Texto Original



LEI Nº 17.392, DE 16 DE SETEMBRO DE 2021.

 

Altera a Lei nº 15.564, de 27 de agosto de 2015, que determina que os produtos de vestuário, cama, mesa, banho e calçados apreendidos sejam destinados aos programas das Secretarias de Estado e dá outras providências, originada de Projeto de Lei de autoria do Deputado Augusto César, a fim de aperfeiçoar a sua redação, ampliar o seu alcance e estabelecer sanções em caso de descumprimento.

 

O PRESIDENTE DA ASSEMBLEIA LEGISLATIVA DO ESTADO DE PERNAMBUCO:

Faço saber que tendo em vista o disposto nos §§ 6º e 8º do art. 23, da Constituição do Estado, o Poder Legislativo decreta e eu promulgo a seguinte Lei:

 

Art. 1º A Ementa da Lei nº 15.564, de 27 de agosto de 2015, passa a vigorar com a seguinte redação:

 

“Determina que os produtos e artigos de vestuário adulto ou infantil, cama, mesa, banho, calçados, higiene pessoal, eletrodomésticos, móveis e utilidades domésticas apreendidos sejam destinados aos programas das Secretarias de Estado e dá outras providências.” (NR)

 

Art. 2º A Lei nº 15.564, de 27 de agosto de 2015, passa a vigorar com as seguintes alterações:

 

“Art. 1º Os produtos e artigos de vestuário adulto e infantil, cama, mesa, banho, calçados, higiene pessoal, eletrodomésticos, móveis e utilidades domésticas apreendidos pela fiscalização da Secretaria da Fazenda do Estado de Pernambuco por irregularidades fiscais não sanáveis, não poderão ser incinerados ou descartados, devendo, após observados os procedimentos legais cabíveis, ser doados às Secretarias Estaduais responsáveis por programas, projetos e ações nas áreas de Desenvolvimento e Assistência Social, proteção à Criança e à Juventude, Justiça, Direitos Humanos e defesa dos direitos da Mulher. (NR)

[Entradas da coleção]
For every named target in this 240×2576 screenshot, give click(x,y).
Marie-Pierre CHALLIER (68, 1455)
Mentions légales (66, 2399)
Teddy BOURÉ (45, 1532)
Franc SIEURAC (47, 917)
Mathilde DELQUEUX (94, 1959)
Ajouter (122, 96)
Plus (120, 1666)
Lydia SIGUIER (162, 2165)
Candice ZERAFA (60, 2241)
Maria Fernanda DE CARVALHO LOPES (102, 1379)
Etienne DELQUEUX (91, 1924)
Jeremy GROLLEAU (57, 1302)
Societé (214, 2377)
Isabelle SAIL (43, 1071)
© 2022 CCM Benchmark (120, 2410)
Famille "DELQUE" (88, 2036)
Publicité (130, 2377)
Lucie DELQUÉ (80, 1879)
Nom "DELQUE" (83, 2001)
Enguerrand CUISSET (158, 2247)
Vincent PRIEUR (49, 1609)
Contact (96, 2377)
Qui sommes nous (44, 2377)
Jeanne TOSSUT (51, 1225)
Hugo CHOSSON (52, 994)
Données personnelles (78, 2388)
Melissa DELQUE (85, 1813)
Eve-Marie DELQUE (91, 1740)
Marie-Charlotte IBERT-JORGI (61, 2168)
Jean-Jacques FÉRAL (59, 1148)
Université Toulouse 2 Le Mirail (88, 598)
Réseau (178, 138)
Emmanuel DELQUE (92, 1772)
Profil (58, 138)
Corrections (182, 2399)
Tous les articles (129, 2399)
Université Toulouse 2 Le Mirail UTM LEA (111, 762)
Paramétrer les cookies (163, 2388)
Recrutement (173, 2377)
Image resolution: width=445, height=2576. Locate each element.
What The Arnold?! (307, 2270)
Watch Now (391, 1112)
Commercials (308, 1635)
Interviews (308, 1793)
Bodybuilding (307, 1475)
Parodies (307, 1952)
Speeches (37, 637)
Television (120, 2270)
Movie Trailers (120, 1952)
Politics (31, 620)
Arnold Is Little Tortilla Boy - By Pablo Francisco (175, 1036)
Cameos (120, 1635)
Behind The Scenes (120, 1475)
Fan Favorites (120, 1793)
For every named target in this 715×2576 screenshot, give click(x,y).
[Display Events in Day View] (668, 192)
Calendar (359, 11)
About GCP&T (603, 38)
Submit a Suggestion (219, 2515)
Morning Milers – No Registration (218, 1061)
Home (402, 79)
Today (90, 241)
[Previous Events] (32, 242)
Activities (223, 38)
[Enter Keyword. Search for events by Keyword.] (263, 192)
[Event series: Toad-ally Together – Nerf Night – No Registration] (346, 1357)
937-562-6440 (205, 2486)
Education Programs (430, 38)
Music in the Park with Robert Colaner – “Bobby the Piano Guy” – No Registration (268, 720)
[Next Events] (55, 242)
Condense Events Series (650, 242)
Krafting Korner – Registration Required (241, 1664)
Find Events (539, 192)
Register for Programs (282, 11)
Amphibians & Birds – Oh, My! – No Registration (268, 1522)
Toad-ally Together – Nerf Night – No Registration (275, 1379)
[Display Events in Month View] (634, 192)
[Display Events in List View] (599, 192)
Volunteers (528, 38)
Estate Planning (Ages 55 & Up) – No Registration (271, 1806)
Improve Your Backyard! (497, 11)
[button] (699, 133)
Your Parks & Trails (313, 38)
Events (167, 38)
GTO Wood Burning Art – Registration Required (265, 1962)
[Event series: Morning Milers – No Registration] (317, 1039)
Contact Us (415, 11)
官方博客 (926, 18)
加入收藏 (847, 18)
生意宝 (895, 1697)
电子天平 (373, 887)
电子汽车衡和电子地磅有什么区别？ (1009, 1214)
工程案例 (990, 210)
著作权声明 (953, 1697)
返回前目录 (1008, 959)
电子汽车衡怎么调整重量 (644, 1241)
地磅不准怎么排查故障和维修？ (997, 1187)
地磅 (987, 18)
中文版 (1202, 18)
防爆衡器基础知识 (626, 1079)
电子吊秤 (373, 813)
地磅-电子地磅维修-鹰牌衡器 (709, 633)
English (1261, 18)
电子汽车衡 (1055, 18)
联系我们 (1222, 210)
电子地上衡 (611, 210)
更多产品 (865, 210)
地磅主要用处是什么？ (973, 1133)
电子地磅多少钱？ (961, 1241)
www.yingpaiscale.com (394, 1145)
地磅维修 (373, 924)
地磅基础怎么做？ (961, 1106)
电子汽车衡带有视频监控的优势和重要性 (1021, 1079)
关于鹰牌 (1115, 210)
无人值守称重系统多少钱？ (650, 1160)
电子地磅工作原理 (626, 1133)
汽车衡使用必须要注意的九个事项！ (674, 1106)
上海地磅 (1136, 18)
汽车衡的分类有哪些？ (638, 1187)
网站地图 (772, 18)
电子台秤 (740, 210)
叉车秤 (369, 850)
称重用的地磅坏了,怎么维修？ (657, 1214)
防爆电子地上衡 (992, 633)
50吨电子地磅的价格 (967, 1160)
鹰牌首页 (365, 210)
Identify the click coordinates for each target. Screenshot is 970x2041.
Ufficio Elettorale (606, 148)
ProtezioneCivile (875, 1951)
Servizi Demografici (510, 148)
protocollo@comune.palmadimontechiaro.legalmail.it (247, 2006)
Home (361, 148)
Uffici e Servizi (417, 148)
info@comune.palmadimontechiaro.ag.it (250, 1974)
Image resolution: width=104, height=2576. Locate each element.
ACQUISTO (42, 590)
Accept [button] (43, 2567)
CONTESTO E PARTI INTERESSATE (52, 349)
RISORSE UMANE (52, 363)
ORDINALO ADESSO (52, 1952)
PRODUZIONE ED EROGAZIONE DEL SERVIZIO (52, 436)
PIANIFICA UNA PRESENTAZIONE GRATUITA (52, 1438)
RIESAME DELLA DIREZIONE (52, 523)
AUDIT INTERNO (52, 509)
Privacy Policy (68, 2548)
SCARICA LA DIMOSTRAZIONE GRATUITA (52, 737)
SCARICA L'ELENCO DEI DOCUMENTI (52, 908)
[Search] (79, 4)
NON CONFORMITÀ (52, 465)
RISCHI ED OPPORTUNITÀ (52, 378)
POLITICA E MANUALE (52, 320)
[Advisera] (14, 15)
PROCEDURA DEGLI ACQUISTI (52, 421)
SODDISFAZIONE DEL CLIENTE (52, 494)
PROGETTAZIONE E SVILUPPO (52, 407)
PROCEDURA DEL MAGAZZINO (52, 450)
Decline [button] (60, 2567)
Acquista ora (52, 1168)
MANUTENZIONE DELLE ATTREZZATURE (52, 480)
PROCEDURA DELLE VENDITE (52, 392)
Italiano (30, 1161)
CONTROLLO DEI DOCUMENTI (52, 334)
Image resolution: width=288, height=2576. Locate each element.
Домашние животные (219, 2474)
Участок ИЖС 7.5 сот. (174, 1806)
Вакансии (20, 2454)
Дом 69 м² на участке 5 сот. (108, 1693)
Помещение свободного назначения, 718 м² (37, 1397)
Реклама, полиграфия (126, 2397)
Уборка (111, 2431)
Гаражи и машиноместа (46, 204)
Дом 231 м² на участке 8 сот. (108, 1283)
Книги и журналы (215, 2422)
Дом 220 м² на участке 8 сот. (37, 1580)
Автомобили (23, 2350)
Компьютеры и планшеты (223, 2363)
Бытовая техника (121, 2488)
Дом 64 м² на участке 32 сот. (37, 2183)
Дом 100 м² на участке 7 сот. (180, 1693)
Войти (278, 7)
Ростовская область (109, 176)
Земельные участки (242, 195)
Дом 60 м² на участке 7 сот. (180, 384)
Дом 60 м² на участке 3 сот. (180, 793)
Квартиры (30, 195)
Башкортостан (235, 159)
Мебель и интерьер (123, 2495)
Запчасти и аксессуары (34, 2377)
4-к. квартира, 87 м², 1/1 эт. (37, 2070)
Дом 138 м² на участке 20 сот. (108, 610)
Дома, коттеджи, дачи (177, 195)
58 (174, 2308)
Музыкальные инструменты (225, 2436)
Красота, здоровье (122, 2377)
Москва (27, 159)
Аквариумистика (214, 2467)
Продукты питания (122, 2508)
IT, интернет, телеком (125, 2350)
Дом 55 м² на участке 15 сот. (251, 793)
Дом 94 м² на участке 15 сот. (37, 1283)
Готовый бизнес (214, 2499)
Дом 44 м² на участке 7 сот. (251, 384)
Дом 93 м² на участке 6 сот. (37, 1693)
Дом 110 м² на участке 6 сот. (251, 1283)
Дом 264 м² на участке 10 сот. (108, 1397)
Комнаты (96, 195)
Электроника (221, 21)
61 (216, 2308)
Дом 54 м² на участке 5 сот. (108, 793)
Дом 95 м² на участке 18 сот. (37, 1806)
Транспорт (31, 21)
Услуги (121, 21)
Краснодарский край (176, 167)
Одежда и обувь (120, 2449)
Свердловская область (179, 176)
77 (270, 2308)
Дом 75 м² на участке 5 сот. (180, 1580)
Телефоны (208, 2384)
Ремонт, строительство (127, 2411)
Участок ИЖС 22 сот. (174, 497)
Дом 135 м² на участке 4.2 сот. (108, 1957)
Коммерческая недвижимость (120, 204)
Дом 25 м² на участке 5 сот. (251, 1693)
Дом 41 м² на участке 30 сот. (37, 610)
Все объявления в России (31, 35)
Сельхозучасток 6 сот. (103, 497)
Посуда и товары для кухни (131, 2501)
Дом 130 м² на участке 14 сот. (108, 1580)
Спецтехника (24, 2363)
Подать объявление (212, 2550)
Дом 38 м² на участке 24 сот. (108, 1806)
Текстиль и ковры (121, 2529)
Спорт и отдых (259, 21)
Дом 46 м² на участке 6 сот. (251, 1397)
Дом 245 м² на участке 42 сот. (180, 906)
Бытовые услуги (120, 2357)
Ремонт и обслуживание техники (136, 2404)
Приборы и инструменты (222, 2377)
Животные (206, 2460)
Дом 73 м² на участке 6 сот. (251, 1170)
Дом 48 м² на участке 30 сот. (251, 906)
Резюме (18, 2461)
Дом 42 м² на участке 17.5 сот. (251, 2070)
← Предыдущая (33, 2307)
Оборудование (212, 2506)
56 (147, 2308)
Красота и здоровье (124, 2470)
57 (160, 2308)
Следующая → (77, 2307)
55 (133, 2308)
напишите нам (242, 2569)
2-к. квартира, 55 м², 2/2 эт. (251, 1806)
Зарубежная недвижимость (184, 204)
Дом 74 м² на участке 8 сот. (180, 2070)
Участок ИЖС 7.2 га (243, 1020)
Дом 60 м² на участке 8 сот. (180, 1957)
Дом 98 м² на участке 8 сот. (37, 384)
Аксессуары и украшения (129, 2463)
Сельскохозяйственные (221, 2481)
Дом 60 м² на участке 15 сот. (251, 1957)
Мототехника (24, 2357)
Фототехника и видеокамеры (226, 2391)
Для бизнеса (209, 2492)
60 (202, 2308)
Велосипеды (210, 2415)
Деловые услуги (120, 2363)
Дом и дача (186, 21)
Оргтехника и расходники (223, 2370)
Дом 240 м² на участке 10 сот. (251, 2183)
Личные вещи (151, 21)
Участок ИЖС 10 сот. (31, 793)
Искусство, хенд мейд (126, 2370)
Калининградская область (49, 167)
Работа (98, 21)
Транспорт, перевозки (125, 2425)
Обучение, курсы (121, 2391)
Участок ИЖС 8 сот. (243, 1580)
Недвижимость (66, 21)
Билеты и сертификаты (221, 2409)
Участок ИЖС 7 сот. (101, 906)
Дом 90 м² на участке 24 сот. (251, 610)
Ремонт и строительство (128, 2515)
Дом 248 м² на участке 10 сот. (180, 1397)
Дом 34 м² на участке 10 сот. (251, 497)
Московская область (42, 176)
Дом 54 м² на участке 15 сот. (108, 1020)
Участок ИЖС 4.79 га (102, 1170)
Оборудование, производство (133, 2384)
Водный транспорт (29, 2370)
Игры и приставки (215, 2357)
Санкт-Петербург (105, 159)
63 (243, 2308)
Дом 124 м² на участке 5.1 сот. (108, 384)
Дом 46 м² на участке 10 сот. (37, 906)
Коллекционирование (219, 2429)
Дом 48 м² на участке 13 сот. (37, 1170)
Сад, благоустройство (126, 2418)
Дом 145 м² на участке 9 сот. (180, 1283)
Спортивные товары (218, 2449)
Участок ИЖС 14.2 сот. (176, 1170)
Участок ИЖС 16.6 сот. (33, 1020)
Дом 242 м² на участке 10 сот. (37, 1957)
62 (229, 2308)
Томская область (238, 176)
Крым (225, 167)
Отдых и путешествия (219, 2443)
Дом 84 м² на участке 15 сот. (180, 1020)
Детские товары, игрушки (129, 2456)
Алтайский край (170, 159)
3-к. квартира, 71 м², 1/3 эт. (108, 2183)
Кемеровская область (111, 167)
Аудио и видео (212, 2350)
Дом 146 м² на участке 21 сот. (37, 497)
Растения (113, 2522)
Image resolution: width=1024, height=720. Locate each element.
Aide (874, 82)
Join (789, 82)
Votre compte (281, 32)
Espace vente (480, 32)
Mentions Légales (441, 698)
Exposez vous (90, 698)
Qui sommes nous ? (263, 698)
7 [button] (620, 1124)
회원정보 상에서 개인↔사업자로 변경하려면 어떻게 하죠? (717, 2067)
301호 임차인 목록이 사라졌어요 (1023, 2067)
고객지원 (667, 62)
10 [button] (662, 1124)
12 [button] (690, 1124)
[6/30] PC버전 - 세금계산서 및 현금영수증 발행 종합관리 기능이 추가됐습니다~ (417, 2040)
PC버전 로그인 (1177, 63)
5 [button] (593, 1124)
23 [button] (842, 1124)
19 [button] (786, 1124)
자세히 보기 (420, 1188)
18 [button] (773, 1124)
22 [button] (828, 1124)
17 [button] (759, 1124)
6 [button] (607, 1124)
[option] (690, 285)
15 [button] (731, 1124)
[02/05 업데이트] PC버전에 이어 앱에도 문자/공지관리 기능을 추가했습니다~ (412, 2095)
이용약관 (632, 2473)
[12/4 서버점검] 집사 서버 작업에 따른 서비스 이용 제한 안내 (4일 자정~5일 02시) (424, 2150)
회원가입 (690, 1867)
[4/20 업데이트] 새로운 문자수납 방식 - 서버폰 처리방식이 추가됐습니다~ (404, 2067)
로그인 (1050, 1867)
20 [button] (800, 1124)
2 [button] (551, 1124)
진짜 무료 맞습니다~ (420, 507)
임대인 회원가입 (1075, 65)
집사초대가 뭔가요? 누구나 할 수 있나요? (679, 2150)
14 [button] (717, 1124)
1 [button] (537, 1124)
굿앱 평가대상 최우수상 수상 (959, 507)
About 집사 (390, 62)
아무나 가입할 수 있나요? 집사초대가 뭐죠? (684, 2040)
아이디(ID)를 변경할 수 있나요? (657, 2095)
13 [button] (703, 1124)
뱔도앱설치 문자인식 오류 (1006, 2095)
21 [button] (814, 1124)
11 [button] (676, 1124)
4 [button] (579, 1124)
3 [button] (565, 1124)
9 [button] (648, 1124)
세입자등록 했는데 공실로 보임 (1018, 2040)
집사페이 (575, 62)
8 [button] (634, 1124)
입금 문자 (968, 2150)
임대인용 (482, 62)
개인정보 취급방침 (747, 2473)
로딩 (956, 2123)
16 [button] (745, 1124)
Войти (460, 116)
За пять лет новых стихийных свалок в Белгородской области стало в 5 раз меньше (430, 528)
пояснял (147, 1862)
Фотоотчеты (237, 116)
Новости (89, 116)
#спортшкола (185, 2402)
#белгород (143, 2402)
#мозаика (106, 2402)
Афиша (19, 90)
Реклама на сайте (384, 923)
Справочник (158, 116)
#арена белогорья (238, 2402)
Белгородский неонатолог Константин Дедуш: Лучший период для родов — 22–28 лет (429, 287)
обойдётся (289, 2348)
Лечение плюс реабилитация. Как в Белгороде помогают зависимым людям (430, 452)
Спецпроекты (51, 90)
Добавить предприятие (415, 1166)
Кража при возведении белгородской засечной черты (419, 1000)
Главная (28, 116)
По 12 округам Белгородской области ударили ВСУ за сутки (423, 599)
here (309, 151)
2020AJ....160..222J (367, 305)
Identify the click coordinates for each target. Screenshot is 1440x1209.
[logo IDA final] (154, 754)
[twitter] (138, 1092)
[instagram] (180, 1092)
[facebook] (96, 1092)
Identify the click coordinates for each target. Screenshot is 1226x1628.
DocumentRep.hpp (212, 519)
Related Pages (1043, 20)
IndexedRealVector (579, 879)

■ **TAREFAS PROPOSTAS**:
1/ Transcreva o trecho do texto da Lei nº 17.392 desde "LEI Nº 17.392, DE" até "caso de descumprimento.", inclusive.
2/ Liste as áreas dos programas, projetos e ações das Secretarias Estaduais que devem receber as doações, segundo a nova redação do art. 1º no texto da Lei nº 17.392.

■ **RESPOSTAS DO EXERCÍCIO**:
1/
LEI Nº 17.392, DE 16 DE SETEMBRO DE 2021.

 

Altera a Lei nº 15.564, de 27 de agosto de 2015, que determina que os produtos de vestuário, cama, mesa, banho e calçados apreendidos sejam destinados aos programas das Secretarias de Estado e dá outras providências, originada de Projeto de Lei de autoria do Deputado Augusto César, a fim de aperfeiçoar a sua redação, ampliar o seu alcance e estabelecer sanções em caso de descumprimento.

2/
- Desenvolvimento e Assistência Social
- proteção à Criança e à Juventude
- Justiça
- Direitos Humanos
- defesa dos direitos da Mulher